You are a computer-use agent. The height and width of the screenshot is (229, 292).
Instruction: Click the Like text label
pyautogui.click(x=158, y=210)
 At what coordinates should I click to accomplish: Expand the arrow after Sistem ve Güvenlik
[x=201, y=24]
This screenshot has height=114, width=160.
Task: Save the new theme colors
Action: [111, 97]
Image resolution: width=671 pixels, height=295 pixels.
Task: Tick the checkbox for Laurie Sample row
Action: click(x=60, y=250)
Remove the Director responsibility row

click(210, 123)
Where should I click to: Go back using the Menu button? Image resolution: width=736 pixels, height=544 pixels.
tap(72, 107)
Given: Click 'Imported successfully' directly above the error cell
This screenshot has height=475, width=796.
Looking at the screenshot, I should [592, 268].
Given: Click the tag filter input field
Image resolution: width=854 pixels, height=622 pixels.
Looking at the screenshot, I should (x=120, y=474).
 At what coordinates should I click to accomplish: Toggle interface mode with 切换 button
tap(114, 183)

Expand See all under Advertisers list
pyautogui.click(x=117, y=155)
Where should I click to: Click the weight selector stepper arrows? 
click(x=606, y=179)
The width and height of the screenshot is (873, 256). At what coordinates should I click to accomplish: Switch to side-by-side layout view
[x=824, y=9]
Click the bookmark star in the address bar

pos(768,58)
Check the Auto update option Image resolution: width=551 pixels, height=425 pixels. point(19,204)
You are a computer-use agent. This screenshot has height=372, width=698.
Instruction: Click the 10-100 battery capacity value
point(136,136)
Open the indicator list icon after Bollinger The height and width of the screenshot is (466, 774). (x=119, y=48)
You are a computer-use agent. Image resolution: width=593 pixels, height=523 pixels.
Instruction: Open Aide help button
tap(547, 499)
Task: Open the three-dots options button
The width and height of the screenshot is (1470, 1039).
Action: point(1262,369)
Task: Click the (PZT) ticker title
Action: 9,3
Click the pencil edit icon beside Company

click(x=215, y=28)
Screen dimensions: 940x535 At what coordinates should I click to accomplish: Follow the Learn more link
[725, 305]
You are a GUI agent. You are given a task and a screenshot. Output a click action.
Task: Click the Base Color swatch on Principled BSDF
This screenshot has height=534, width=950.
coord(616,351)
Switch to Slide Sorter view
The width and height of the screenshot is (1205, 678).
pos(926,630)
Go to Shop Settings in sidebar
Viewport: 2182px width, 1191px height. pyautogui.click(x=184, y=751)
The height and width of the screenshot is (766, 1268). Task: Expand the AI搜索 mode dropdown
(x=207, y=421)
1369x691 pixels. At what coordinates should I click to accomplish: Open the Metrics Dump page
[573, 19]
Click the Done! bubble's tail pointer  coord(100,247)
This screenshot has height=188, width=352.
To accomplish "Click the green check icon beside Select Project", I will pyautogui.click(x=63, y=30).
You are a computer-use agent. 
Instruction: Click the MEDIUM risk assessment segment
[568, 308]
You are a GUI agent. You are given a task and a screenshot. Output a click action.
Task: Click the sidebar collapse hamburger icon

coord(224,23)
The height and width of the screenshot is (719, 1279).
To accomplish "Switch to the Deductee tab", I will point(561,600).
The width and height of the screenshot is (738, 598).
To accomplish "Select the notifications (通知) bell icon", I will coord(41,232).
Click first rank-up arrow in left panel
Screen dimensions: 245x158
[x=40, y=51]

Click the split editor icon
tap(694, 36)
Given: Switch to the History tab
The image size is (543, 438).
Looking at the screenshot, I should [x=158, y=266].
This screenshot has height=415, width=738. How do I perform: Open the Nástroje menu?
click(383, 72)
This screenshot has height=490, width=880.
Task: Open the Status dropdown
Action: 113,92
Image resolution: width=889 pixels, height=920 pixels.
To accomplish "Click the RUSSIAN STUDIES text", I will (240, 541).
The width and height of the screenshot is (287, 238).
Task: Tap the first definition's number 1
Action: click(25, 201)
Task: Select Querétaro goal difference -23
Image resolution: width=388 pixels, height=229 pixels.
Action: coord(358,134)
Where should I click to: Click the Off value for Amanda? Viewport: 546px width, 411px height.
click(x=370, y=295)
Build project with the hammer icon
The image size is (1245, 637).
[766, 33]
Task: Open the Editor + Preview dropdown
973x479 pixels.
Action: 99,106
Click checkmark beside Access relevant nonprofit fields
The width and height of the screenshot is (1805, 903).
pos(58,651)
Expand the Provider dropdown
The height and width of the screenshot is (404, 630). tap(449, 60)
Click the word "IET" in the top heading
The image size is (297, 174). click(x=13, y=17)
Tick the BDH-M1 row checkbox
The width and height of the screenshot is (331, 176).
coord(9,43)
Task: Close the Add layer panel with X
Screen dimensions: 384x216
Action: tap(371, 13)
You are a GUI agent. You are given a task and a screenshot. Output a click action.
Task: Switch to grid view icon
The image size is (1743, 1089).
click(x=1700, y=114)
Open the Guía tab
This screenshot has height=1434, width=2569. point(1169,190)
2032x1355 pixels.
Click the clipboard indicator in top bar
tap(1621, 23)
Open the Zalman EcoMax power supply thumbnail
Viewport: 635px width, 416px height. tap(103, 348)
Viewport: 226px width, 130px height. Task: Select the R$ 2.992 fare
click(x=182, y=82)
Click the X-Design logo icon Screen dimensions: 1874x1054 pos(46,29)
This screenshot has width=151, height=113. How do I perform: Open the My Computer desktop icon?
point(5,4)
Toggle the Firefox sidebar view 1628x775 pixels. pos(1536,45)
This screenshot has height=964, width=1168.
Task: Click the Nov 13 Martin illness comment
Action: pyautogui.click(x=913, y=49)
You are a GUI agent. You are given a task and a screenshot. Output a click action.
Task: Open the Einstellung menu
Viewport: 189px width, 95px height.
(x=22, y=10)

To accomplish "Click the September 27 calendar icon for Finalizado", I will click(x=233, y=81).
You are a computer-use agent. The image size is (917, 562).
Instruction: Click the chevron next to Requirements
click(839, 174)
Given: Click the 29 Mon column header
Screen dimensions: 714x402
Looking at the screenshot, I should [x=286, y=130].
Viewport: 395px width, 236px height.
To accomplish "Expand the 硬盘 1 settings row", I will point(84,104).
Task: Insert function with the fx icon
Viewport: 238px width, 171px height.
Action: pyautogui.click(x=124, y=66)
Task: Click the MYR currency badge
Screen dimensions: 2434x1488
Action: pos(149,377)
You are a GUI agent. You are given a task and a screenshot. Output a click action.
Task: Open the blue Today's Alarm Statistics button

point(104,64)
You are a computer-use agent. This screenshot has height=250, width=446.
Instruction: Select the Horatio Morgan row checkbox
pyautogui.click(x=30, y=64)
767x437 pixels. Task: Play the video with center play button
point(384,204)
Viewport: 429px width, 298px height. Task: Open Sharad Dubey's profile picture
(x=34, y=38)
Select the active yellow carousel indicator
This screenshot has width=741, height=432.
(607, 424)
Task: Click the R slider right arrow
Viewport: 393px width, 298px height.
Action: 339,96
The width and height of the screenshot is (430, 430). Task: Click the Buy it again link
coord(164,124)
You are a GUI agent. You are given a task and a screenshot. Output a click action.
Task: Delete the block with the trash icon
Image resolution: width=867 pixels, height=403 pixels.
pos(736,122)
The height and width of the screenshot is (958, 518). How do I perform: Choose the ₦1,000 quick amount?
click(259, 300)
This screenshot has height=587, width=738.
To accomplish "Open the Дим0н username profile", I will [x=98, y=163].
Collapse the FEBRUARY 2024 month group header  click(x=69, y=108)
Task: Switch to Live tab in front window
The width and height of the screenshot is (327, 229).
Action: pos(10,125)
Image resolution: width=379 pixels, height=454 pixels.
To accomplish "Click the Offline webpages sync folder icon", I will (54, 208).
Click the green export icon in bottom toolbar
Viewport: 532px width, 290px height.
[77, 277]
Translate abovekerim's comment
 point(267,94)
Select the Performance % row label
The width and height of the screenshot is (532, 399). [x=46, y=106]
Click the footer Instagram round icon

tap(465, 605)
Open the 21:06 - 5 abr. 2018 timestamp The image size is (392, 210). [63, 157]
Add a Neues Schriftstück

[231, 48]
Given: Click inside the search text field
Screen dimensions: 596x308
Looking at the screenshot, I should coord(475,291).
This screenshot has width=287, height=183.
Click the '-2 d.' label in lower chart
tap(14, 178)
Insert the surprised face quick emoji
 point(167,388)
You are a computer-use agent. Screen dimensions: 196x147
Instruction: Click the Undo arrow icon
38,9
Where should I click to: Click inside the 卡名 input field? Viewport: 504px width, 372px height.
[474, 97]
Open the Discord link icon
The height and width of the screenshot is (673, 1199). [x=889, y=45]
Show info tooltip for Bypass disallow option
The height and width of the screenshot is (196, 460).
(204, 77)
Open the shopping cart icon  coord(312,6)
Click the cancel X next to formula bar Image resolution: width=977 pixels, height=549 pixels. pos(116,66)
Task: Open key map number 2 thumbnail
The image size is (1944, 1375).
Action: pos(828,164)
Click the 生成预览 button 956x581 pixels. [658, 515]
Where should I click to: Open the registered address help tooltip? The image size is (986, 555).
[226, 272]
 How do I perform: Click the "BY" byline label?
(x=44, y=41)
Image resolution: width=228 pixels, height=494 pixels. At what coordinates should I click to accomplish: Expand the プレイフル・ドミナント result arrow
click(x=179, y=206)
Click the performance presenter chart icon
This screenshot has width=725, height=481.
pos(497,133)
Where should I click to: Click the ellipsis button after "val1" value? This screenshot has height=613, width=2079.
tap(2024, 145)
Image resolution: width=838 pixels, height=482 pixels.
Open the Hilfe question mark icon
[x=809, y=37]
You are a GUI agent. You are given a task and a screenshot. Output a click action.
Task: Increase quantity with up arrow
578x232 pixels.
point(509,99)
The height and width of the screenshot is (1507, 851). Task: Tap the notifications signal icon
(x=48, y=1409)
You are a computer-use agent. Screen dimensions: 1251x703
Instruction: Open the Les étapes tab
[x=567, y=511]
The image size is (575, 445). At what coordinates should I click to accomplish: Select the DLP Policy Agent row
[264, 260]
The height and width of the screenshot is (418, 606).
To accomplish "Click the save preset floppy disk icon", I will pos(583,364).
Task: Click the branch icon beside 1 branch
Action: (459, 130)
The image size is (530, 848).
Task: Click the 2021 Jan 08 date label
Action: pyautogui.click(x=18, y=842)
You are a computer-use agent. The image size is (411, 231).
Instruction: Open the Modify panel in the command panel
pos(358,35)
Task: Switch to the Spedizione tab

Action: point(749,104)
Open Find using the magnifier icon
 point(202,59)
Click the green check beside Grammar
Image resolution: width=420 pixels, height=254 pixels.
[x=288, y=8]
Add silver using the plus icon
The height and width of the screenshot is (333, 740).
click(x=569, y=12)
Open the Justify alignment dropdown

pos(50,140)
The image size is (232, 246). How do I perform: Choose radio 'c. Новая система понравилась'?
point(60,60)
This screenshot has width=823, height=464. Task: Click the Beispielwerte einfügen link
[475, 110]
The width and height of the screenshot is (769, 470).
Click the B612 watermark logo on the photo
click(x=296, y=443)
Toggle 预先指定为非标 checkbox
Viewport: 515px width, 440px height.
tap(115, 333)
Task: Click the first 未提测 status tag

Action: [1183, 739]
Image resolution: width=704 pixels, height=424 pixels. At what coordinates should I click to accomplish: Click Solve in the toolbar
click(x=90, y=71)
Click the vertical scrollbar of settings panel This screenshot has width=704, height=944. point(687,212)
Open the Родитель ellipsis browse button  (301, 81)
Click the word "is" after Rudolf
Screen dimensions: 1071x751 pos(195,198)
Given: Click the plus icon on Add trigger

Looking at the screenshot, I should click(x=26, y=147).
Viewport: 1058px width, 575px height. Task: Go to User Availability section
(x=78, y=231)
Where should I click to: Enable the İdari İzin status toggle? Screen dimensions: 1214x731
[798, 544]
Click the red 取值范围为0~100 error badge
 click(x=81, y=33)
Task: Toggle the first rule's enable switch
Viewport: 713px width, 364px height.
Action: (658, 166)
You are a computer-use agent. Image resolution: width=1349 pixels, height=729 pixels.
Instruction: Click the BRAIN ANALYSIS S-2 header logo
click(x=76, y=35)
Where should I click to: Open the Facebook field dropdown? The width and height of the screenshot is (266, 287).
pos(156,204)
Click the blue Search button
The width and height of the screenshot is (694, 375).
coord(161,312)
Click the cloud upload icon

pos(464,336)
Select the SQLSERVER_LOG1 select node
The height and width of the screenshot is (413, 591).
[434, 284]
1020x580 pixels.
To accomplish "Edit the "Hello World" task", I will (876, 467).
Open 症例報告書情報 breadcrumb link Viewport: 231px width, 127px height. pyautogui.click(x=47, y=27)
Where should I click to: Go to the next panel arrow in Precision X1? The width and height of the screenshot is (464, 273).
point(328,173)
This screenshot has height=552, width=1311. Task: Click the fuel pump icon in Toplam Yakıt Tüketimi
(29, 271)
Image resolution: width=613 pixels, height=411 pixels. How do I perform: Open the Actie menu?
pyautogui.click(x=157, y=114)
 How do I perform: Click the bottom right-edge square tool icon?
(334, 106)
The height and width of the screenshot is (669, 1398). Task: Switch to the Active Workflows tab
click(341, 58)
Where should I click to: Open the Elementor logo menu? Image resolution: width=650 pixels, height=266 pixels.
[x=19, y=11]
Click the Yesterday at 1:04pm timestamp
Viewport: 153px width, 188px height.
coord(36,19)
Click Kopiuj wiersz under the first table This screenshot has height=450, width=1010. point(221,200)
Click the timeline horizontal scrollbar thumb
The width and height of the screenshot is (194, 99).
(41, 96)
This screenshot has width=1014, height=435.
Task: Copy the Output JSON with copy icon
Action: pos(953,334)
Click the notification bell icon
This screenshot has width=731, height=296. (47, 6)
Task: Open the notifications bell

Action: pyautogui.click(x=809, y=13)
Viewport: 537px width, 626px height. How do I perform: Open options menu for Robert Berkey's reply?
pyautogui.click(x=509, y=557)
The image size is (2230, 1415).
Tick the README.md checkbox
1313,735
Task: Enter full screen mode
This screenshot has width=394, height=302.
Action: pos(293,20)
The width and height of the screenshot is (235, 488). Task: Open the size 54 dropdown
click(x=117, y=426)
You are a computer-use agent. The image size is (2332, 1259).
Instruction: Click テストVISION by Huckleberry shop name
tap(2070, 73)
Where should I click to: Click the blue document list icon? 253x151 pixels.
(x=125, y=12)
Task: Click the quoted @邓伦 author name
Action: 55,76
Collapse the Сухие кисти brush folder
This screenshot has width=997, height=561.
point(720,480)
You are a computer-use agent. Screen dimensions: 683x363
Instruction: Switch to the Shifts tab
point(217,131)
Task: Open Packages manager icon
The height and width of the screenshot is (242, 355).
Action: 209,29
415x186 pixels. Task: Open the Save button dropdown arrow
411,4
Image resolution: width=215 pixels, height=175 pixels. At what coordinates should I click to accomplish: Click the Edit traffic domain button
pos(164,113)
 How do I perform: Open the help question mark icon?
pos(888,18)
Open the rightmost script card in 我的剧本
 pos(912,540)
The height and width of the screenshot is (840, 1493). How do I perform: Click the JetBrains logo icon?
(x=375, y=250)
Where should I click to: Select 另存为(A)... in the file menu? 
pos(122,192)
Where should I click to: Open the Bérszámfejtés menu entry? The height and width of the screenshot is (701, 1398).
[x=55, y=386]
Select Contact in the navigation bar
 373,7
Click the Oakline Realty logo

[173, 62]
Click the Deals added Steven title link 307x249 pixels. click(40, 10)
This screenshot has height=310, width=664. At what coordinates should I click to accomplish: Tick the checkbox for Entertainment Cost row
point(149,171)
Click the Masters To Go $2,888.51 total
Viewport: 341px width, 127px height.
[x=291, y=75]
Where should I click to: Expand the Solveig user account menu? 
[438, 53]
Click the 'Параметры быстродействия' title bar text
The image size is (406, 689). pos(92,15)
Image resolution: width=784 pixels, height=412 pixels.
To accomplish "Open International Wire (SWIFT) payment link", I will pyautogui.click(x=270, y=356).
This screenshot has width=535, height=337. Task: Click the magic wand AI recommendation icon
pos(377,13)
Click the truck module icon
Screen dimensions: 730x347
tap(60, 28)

_GOAL_
Copy the lines of the material from the one holding "1369x691 pixels. At" through the one holding "Click the Done!", both included, word for word.

_RESULT BELOW_
1369x691 pixels. At what coordinates should I click to accomplish: Open the Metrics Dump page
[573, 19]
Click the Done! bubble's tail pointer  coord(100,247)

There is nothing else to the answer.